▸ **Available data**:
+++
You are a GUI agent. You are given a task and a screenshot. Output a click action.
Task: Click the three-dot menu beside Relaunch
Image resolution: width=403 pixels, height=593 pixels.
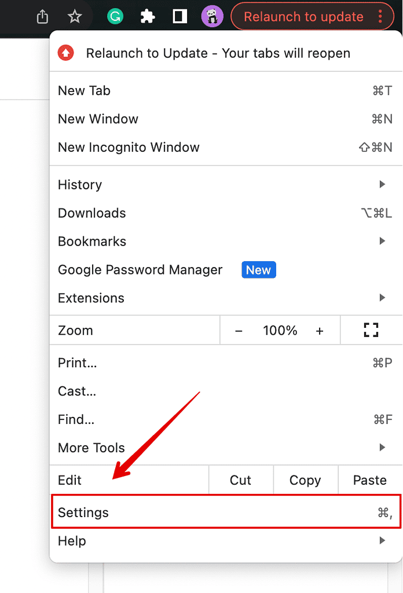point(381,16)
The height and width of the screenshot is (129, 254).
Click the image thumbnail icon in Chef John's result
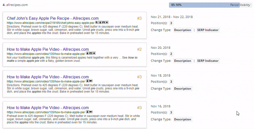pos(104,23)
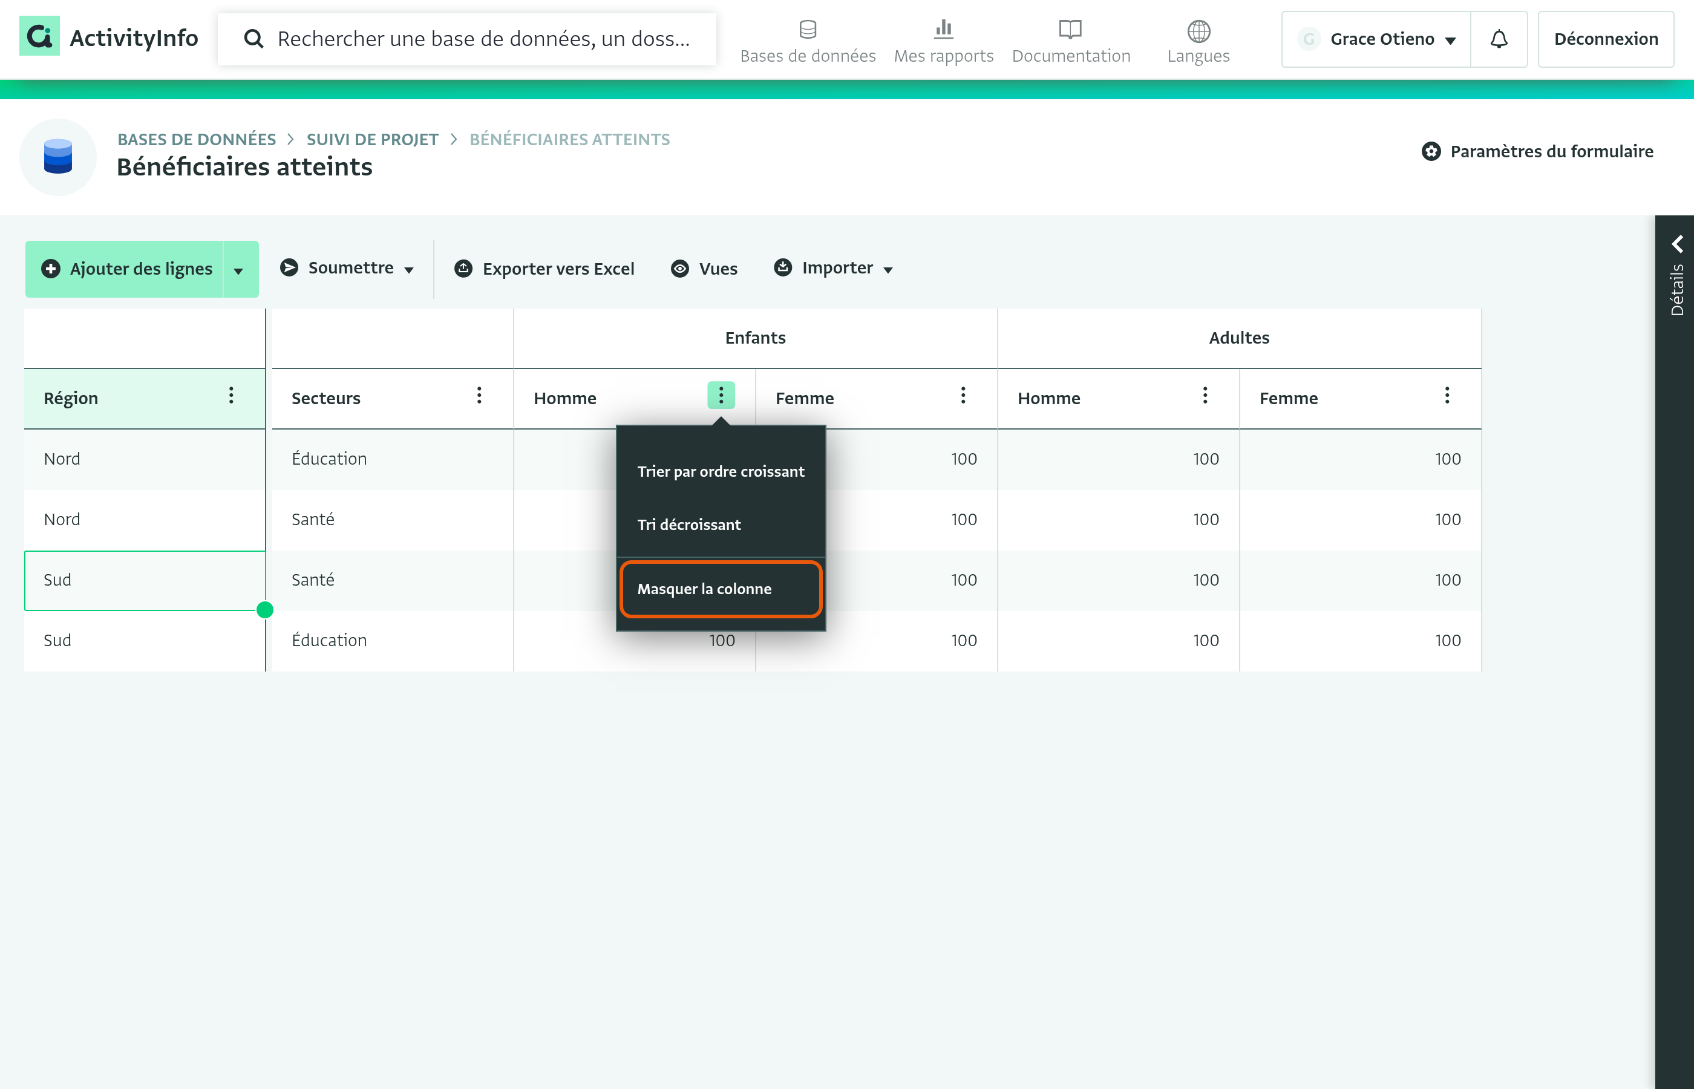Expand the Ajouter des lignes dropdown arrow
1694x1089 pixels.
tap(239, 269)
+++
▸ **Aim of the task**:
Pictures aside, retype the material exactly.

▸ **Result of this task**:
You are a GUI agent. You are given a task and a screenshot. Output a click action.
Task: Click the three-dot menu beside Relaunch
Image resolution: width=403 pixels, height=593 pixels.
point(381,16)
The height and width of the screenshot is (129, 254).
Click the image thumbnail icon in Chef John's result
pos(104,23)
Expand the Ajouter des lignes dropdown arrow
1694x1089 pixels.
tap(239, 269)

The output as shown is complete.